TASK ITEM:
Write the next part of the speech-language assessment outline, picking up after its last line. The material that follows the outline is not part of it.

EXCERPT:
####################

See the assessment section of ASHA's Practice Portal page on Voice Disorders.

Articulation and Speech Intelligibility

  • Identify salient features of the individual's speech that aid in treatment planning.
  • Examine influence of stress and/or fatigue on verbal communication (e.g., influence of physiologic and contextual factors).
  • Assess articulation and speech intelligibility using
    • production of increasingly complex linguistic stimuli—phonemes, syllables, single- and multisyllable words, and sentences—and
    • connected speech in different tasks (speaking and reading) and contexts (social, educational, or vocational).
  • Conduct an assessment for alaryngeal speech, if appropriate.

Swallowing

  • Assessment of diet level, weight change, and current nutritional status to establish baseline prior to medical/surgical management.
  • Instrumental assessment (Pauloski et al., 2000; van der Molen et al., 2009)
    • Pre-treatment instrumental assessment
      • helps determine risk for post-treatment dysphagia—results may influence decisions regarding treatment
    • Flexible endoscopic evaluation of swallowing (FEES) for individuals with HNC
      • offers optimal visualization of the tumor, reconstructed anatomy, and effects on swallowing;
      • allows assessment of palatal function in patients with palatal resections and inspection of secretion management; and
      • helps assess secretion management.
    • Videofluoroscopic swallow study (VFSS) for individuals with HNC
      • helps assess oral phase deficits;
      • provides information about pharyngeal phase, including physiological deficits, the presence of aspiration and residue, and the use of compensatory strategies to eliminate aspiration and improve bolus clearance/reduce residue;
      • provides insight into esophageal aspects of swallowing; and
      • is more appropriate in patients who cannot tolerate the endoscope due to type of cancer.

See the assessment section of ASHA's Practice Portal page on Adult Dysphagia for more details.

Cognitive-Communication

  • Evaluate memory, attention, problem-solving, and executive skills in the context of functional communication.

See the assessment section of ASHA's Practice Portal page on Traumatic Brain Injury in Adults and ASHA's resource on evaluating and treating communication and cognitive disorders.

####################

DATASET SECTION:

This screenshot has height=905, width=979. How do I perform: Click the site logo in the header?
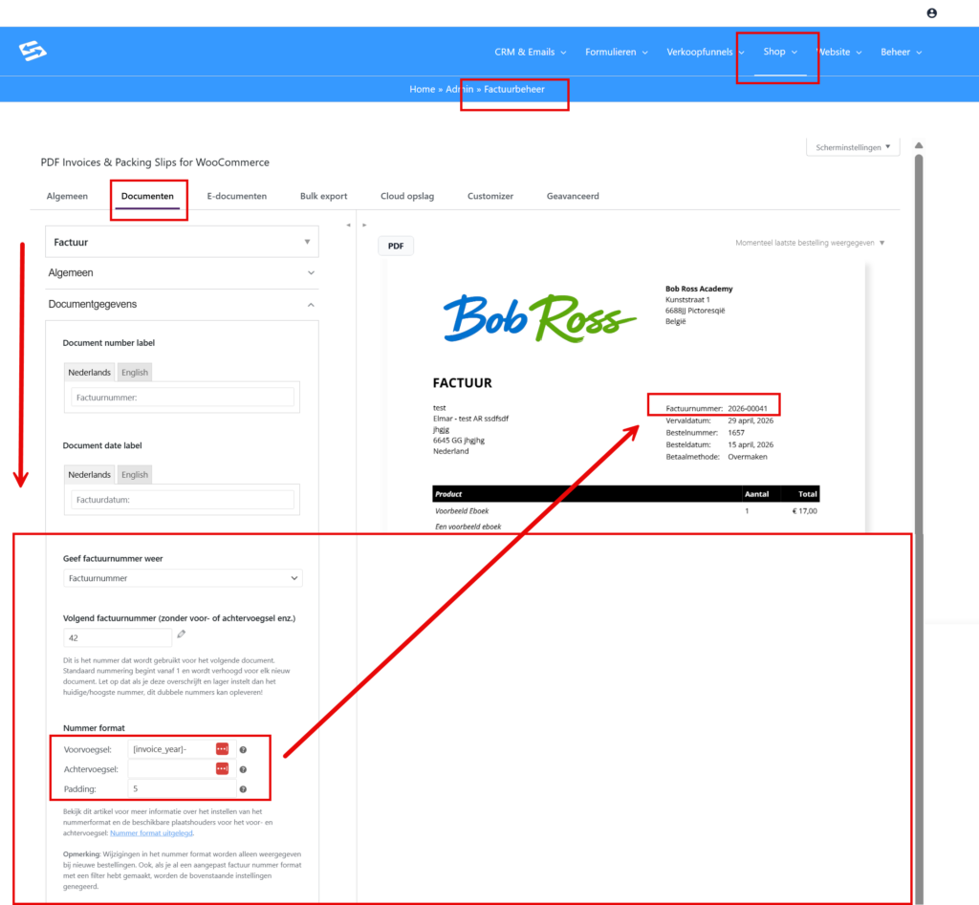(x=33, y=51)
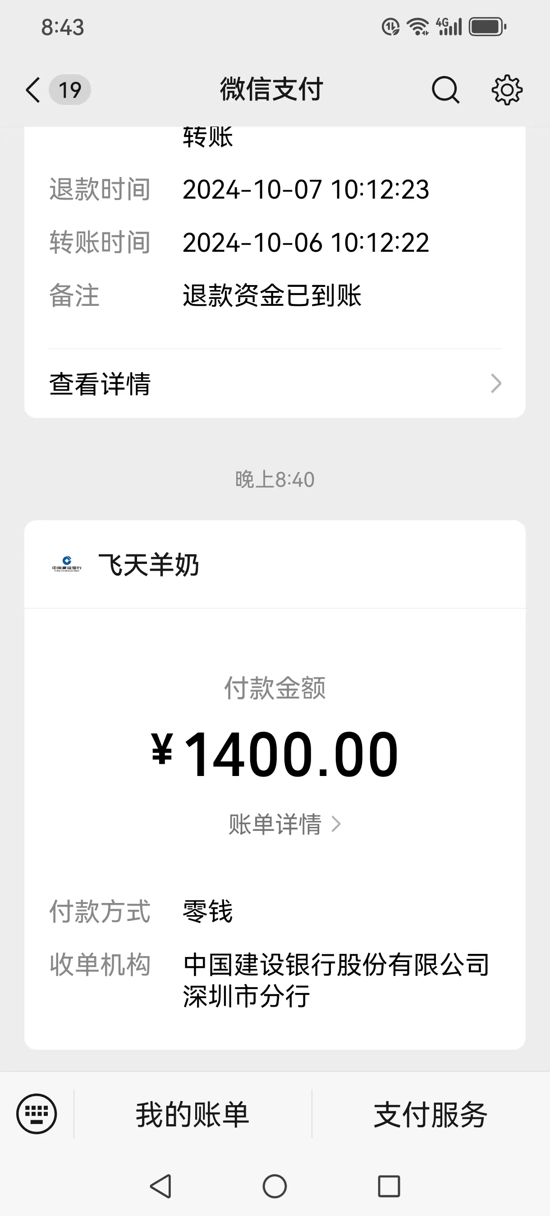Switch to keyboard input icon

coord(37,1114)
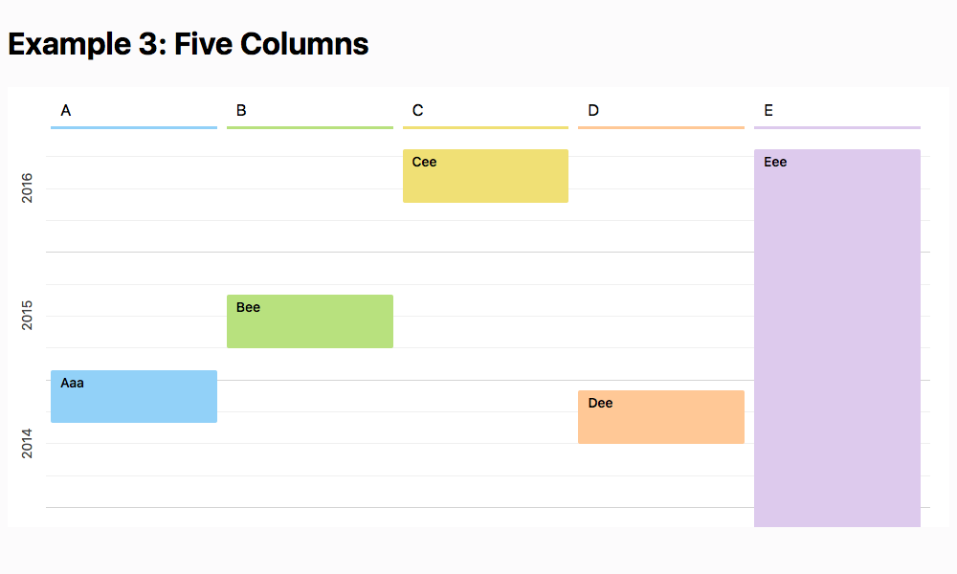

####################

RESULT FOR THIS TASK:
Assessment for AAC

  • Assess readiness/willingness to use AAC systems
  • Evaluate best-suited AAC system

See the assessment section of ASHA's Practice Portal page on AAC for more details on assessment for AAC.

Identification of Contextual Barriers and Facilitators

  • Facilitators—including ability and willingness to use compensatory techniques and strategies, including AAC systems; family support; and motivation to return to prior level of function
  • Barriers—including reduced confidence in verbal communication; cognitive deficits; and visual and motor impairments

Audiologic Assessment

The comprehensive audiologic assessment typically includes the following components:

  • Case history
  • Otoscopic examination
  • Acoustic immittance testing
  • Pure-tone audiometry—includes ultra-high frequencies (i.e., above 8000 Hz) where changes in hearing typically first occur
  • Bone-conduction measures
  • Speech audiometry
  • Word recognition

Vestibular testing may also be indicated.

For details, see the Assessment sections of ASHA's Practice Portal pages on Hearing Loss – Beyond Early Childhood, Balance System Disorders, and Tinnitus and Hyperacusis

Content Disclaimer: The Practice Portal, ASHA policy documents, and guidelines contain information for use in all settings; however, members must consider all applicable local, state and federal requirements when applying the information in their specific work setting.